We employ firewalls and user authentication systems, where appropriate (e.g., passwords and user identification numbers) on our Internet systems to assure the security of data. A firewall is a combination of hardware and software that operates as a selective barrier to let only authorized traffic through to computer systems. The firewall protects both the computer systems and the information stored on them. PMA’s computer systems also generate system and application activity logs, which are reviewed regularly for anomalies and discrepancies, which are investigated thoroughly.
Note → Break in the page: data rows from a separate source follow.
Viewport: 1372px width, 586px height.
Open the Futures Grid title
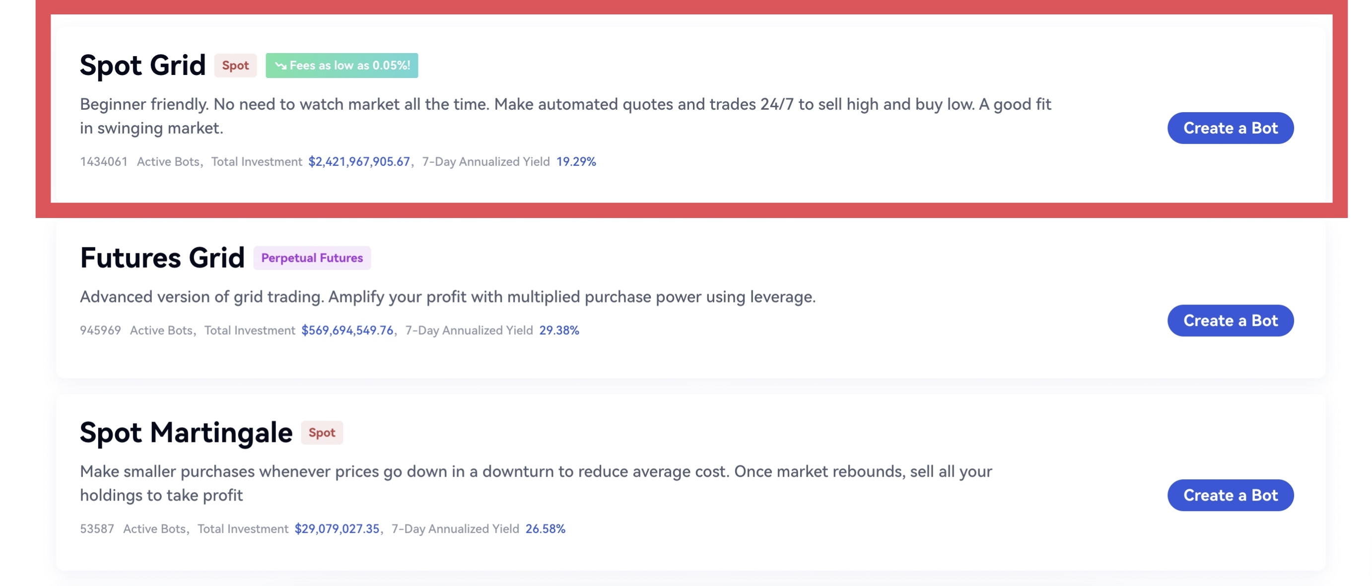(162, 258)
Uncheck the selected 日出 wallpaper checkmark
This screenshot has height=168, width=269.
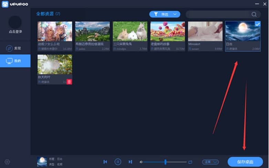257,24
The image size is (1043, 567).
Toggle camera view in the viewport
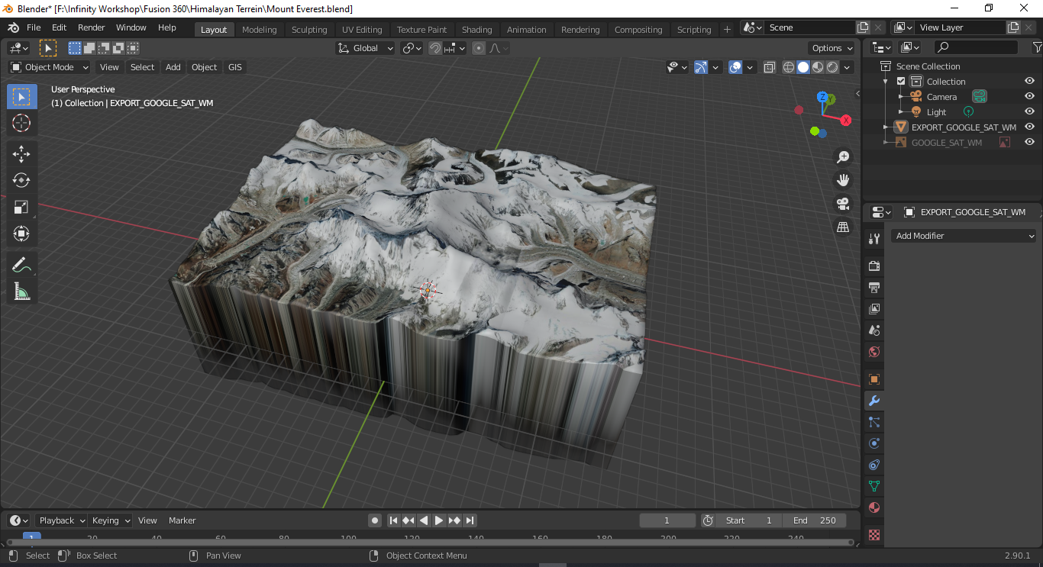(843, 204)
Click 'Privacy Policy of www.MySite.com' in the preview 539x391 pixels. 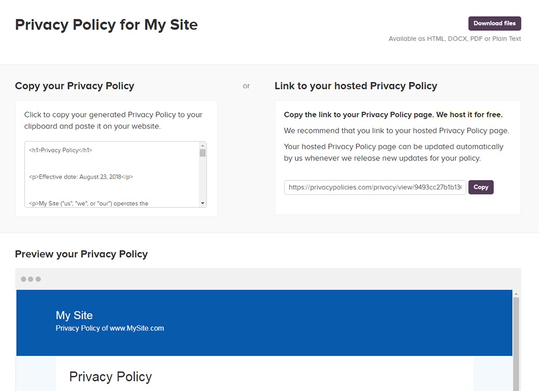click(109, 328)
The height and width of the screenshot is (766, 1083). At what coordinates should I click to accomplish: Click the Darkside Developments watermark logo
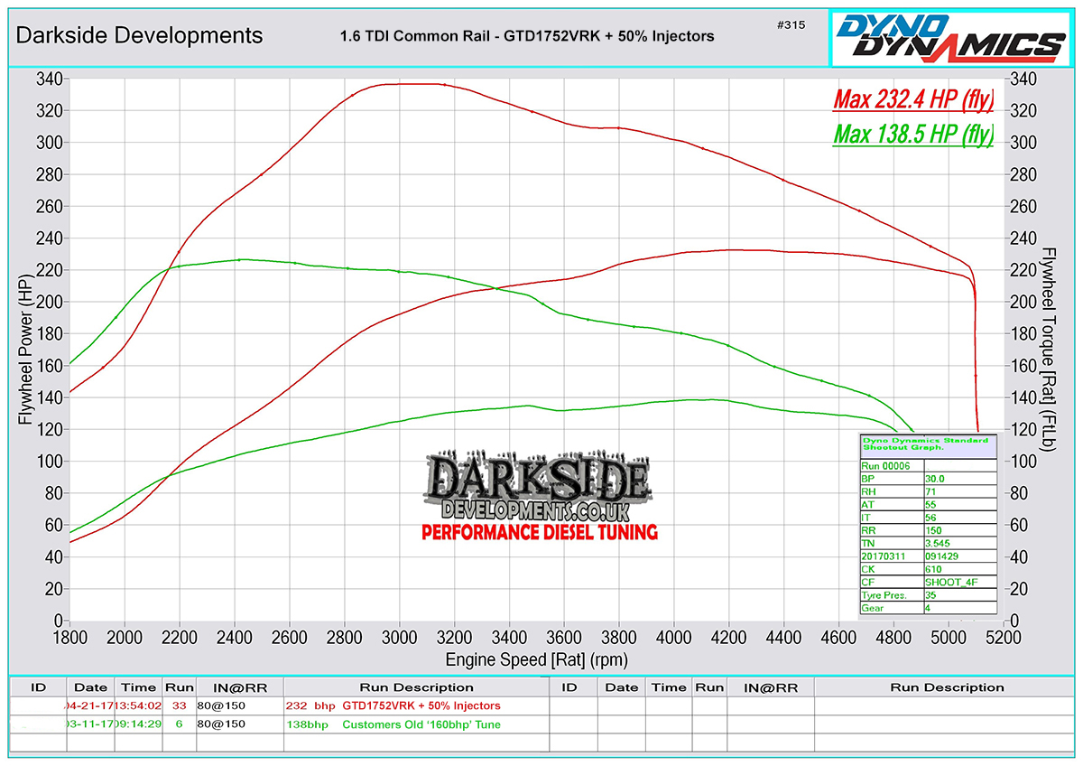(x=540, y=489)
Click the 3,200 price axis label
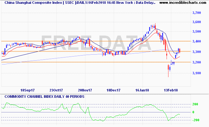Screen dimensions: 209x127 197,62
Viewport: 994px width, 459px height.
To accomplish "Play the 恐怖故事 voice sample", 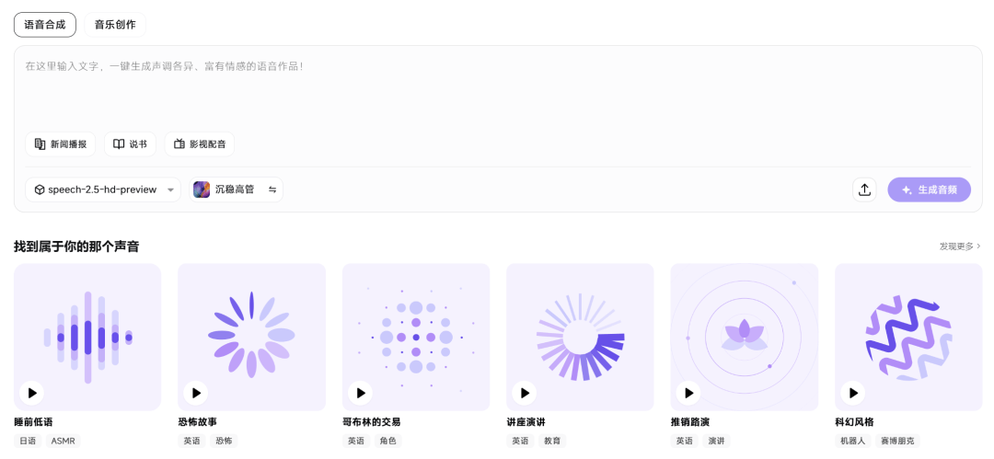I will (196, 393).
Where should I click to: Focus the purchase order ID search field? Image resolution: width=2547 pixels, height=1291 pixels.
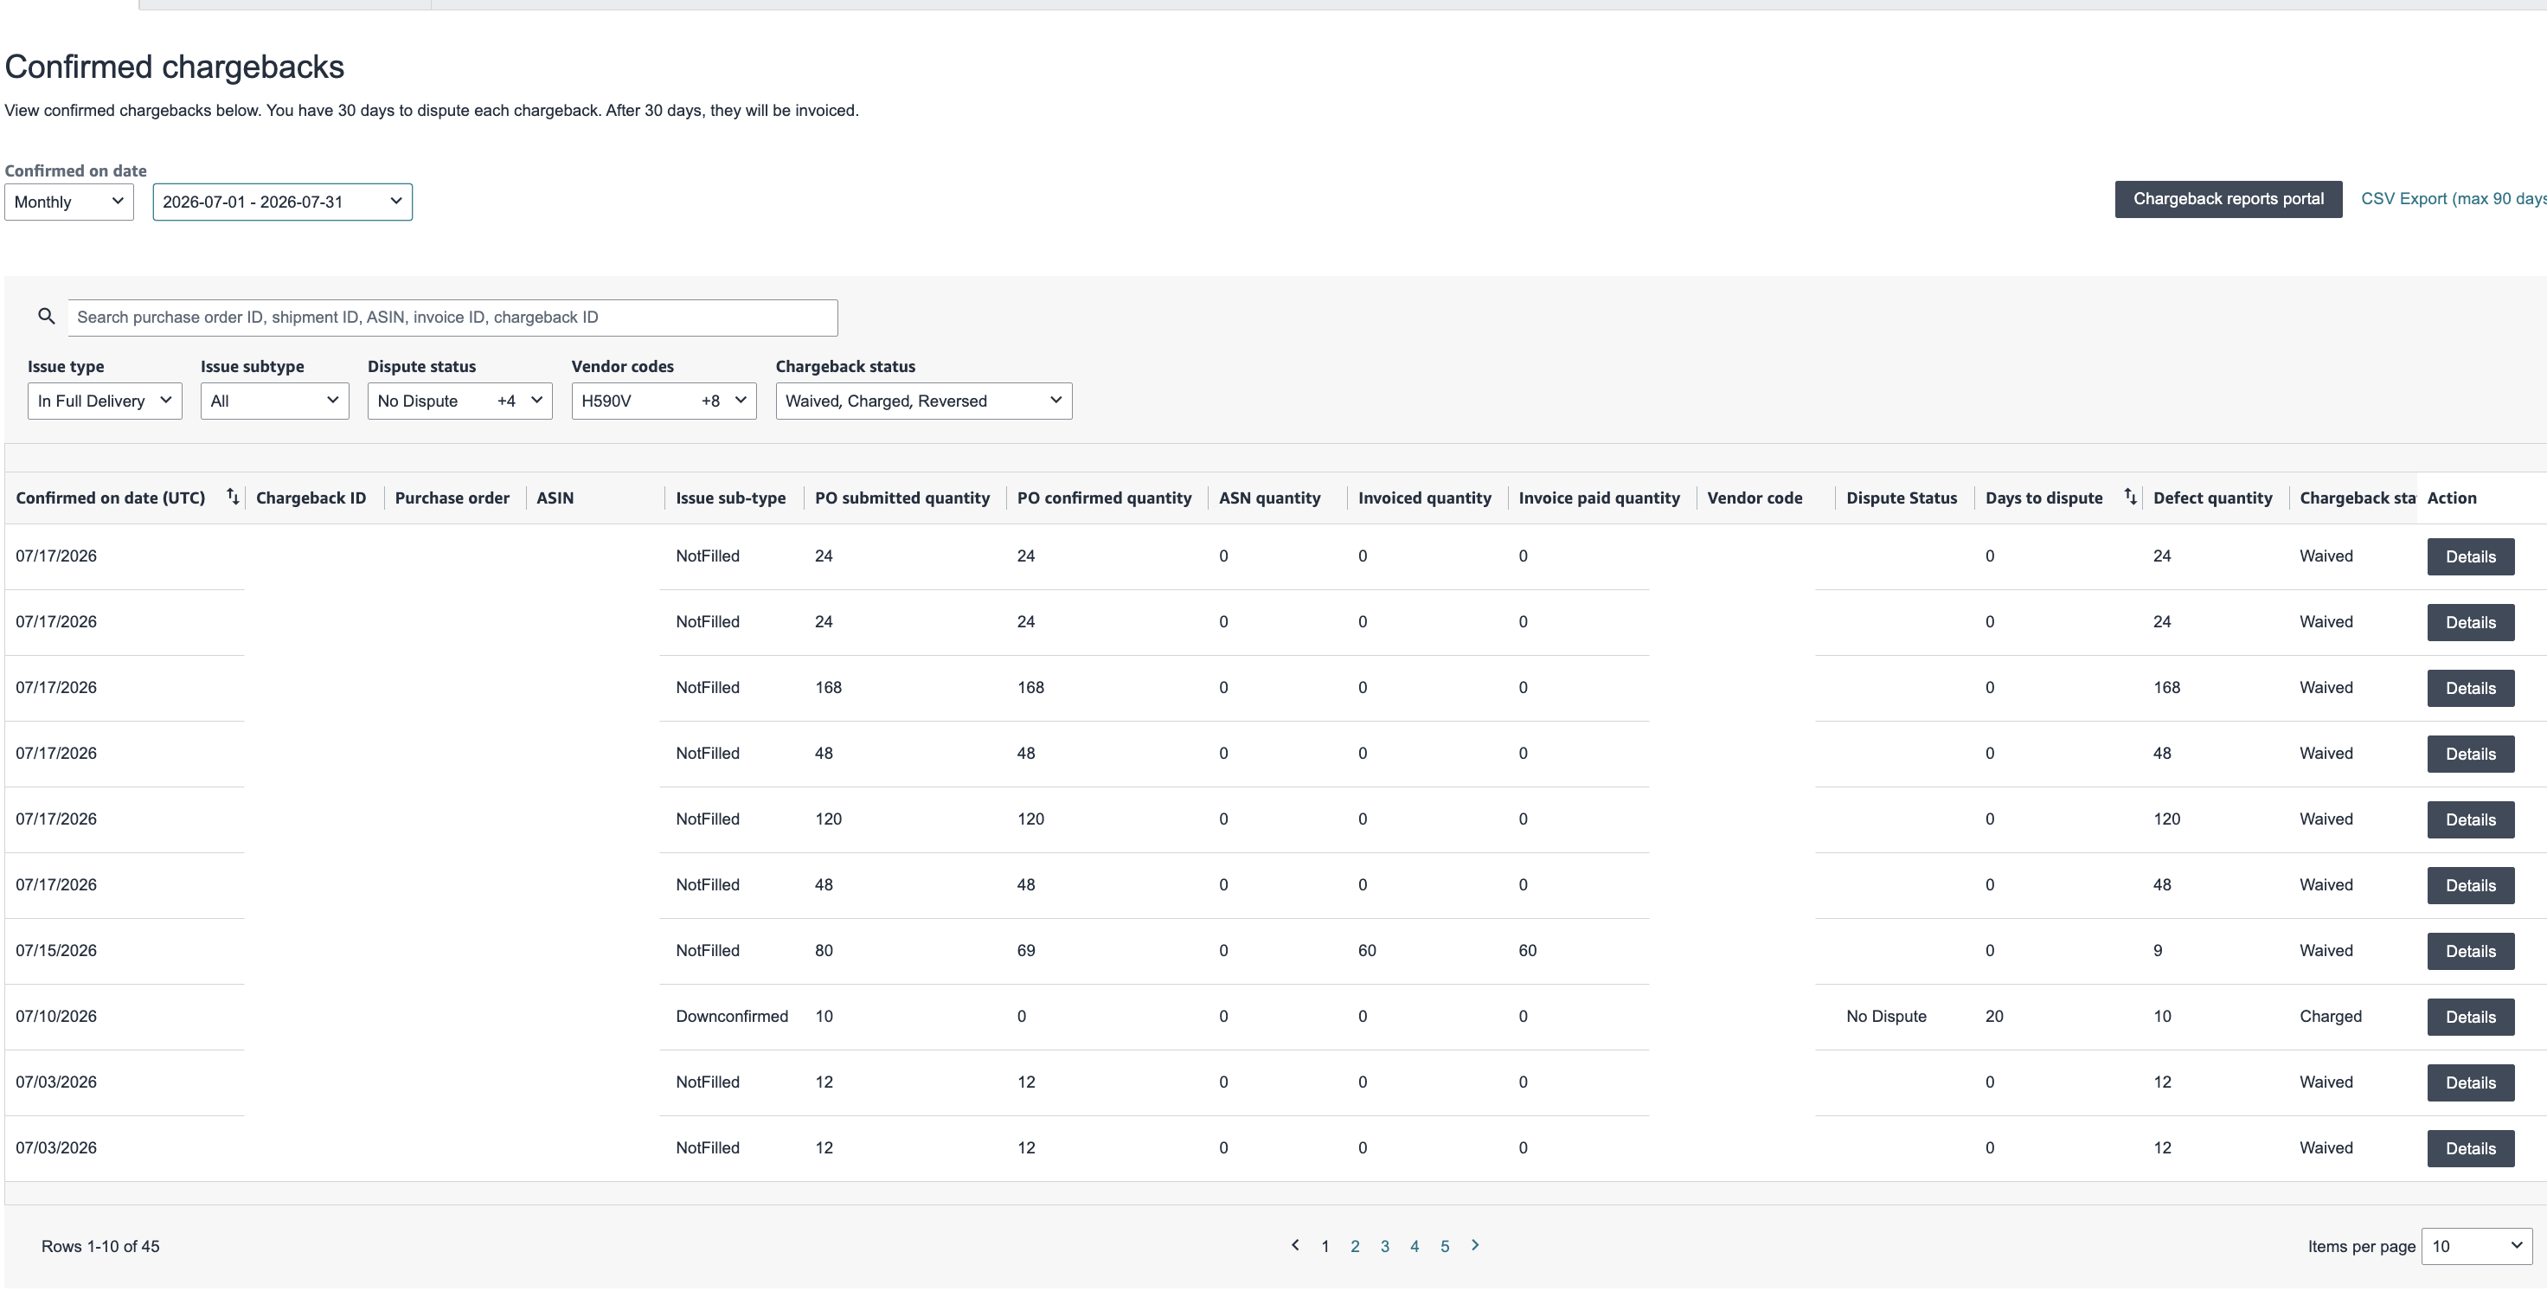[x=453, y=317]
Online Access Security (if applicable)

  • In order to access specific systems, you must provide a user identification number and password. For your added protection, your password must be at least 6 characters in length, is case sensitive, and may include letters, numbers, and other keyboard characters.
  • Online access will be terminated after three unsuccessful logon attempts.
  • To prevent unauthorized access to your data via computer, we use a timeout feature, which means that your sessions will be automatically terminated after 15 minutes of inactivity. If you would like to continue after this point in time, you simply log on again.
  • We use the latest industry standard encryption technology, Secured Socket Layer (SSL), to protect private information transferred from your computer.

What is SSL?

SSL stands for Secured Socket Layer. It is a technology developed by Netscape and adopted by all vendors producing Web-related software. It is used to establish a connection between your computer and our server. SSL allows you to transmit information in an encrypted manner, so all data transmitted between the server and your computer will be completely encrypted even while traveling across multiple networks.

Encryption is achieved through an electronic scrambling technology that uses “keys” to encrypt and decrypt the data. Basically, the information is scrambled for data transmission and can be reassembled in its original format only by someone who has the correct “key”. Each party has a private “key” that no one can access, and a public “key” that can be passed back and forth among the parties. Information encrypted with a public “key” can be decrypted only with the associated private key. In other words, the information you see is encrypted using our public “key”. It can only be decrypted by us using our private “key”. The same goes for the information we send to your computer, i.e., we will encrypt it using your public “key”, but only you can decrypt it using the private “key” that you alone hold. To further enhance security, these “keys” are established at the beginning of your secure session and are used for that session only. The “keys” for each secure session are established and retired automatically by the SSL program; it is not necessary for you to learn to operate an encryption program.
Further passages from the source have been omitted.